There isn’t, of course. What’s more important, though, is there never has been. In times like these, naiveté isn’t charming – and for entrepreneurial journalists, it can be downright dangerous.

No successful news media organization has ever relied solely on a single source of revenue. In fact, the most successful industry segments – newspapers, magazines and broadcast stations – have long had many revenue sources, almost too many to list.

There’s more elaboration – and a rough list of the different sources — in this deck.

Key takeaways:

-  Don’t think too broadly. Even something as seemingly straightforward as “advertising” isn’t a single source of revenue. There are myriad advertising products – each with distinct strengths and weaknesses, sets of customers and sales models.

- As you plan the revenue models for your own proto-business (that’s what start-up journalism sites are, folks), copy the best of traditional organizations. Find multiple streams of revenue.

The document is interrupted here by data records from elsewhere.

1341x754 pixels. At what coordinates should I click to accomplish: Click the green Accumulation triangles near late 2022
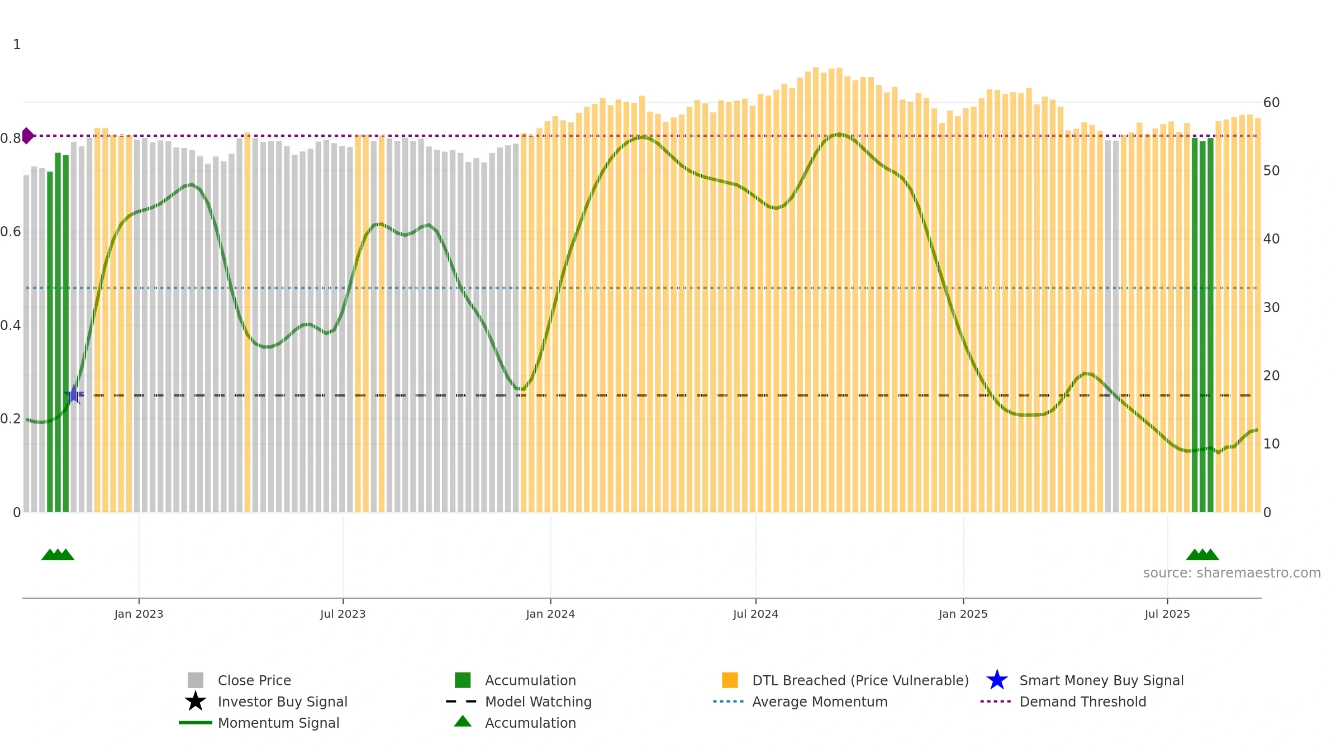58,555
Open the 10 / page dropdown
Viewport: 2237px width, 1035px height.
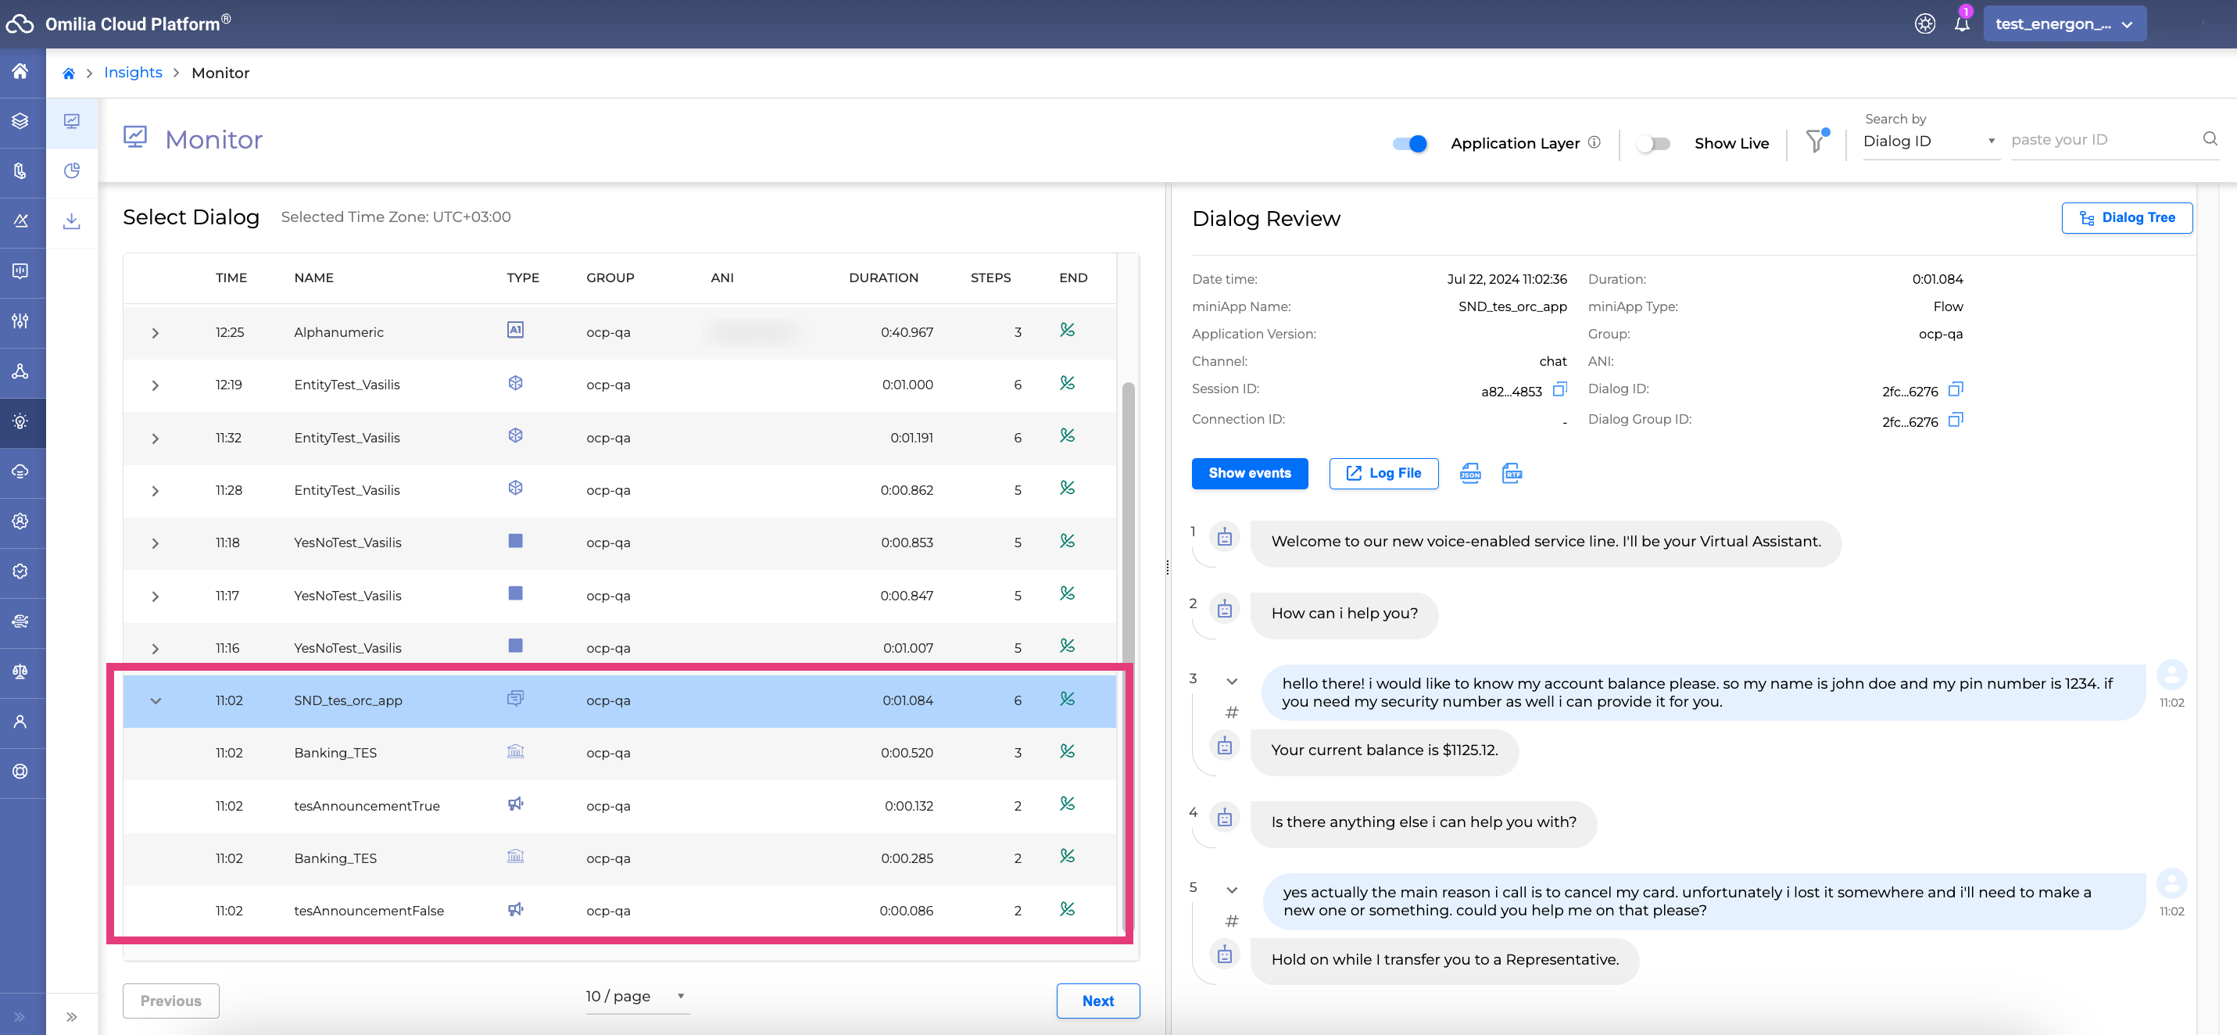click(635, 996)
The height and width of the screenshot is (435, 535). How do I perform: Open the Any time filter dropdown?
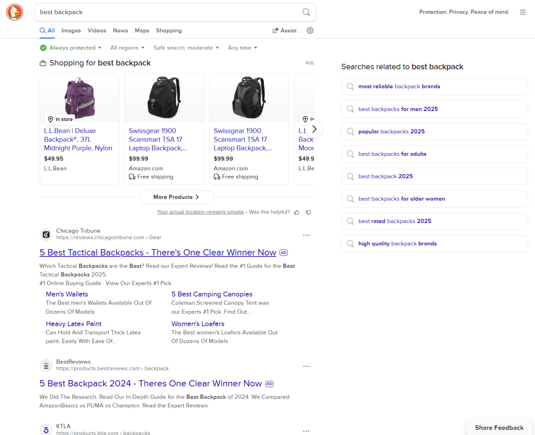(242, 47)
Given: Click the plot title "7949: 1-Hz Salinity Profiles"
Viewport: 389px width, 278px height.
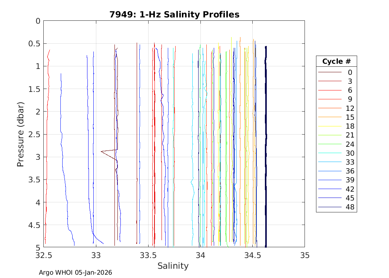Looking at the screenshot, I should [x=174, y=14].
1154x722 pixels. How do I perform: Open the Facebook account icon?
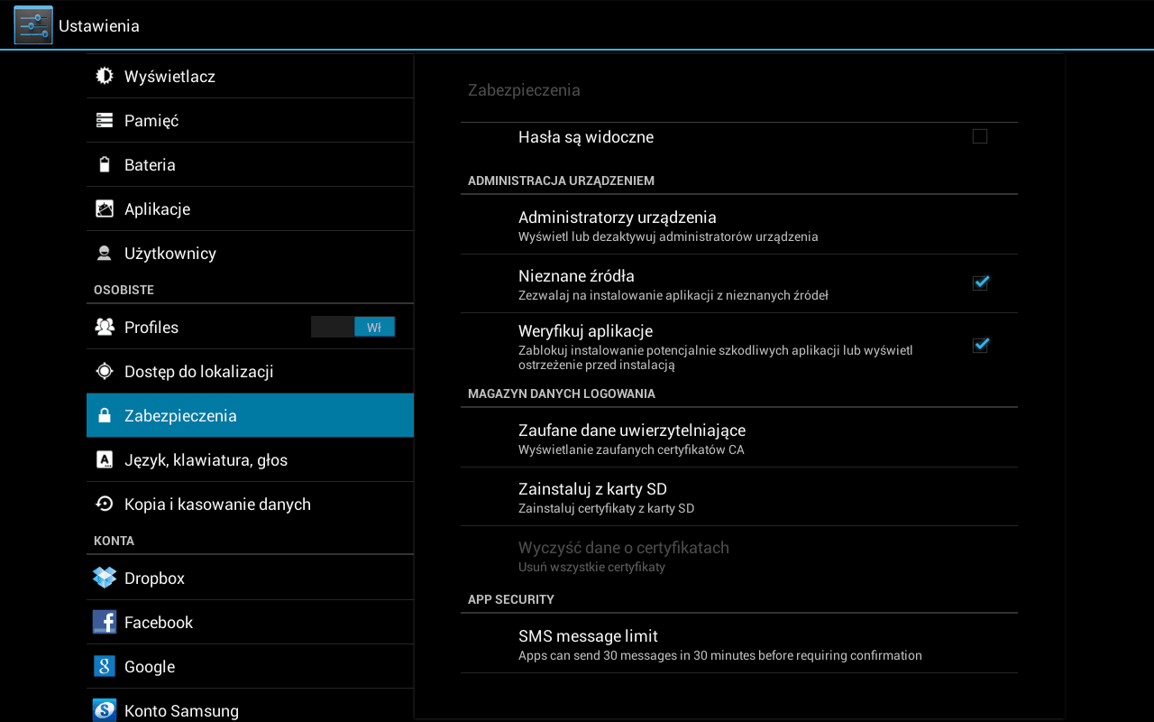pos(105,622)

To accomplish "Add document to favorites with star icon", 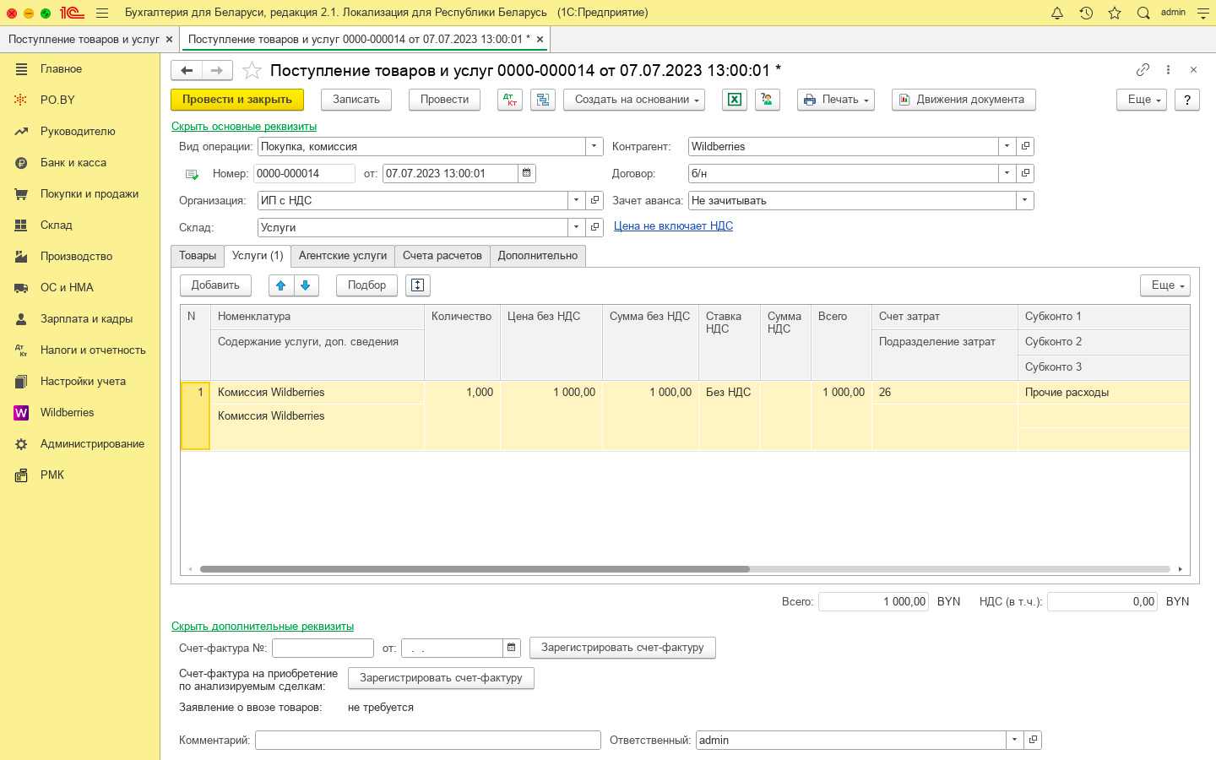I will (x=252, y=71).
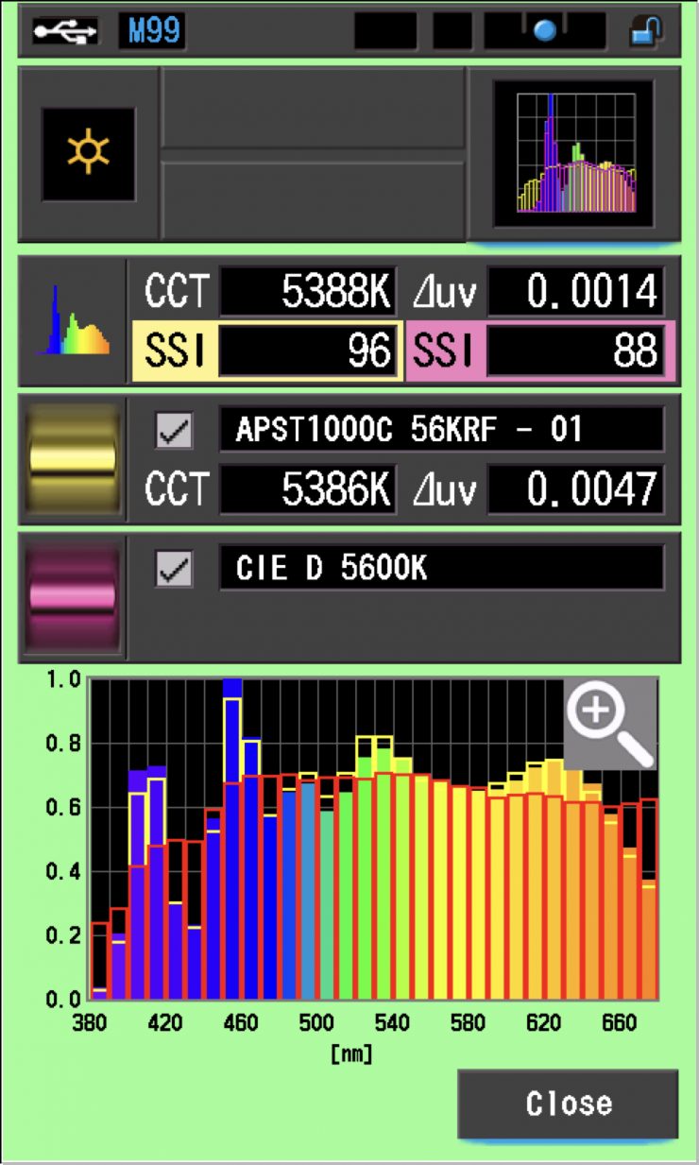Select the M99 memory indicator
Viewport: 699px width, 1165px height.
point(151,31)
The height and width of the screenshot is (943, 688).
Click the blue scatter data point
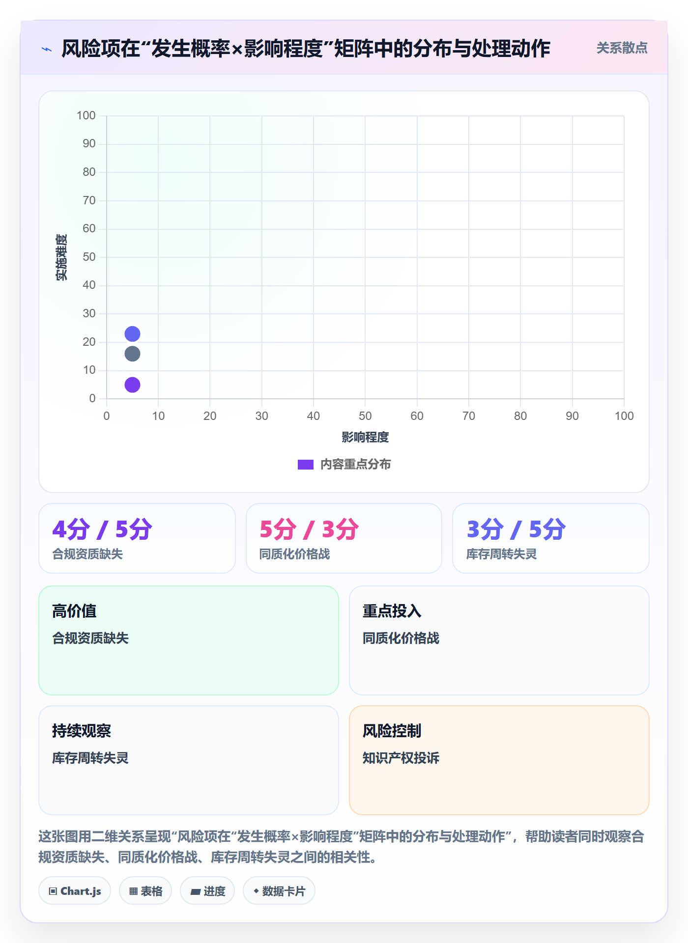[132, 334]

(Lest this come off as too scolding: I think it’s fantastic to see journalists actually interested in this sort of question. For decades, most of us acted as if the money that powered our organizations was created by magic. Worse, some assumed that it was the result of their brilliant journalism. For a welcome example of incisive, if tardy, analysis, see James Fallows’ terrific Atlantic piece on Google and the news industry.)

Dear Nikkei:

I’m doing this, well, just because I can.

(People who make up asinine policies first need to understand the underlying technology.)

Hat tip @JeffJarvis – who will not seek damages for me linking to him.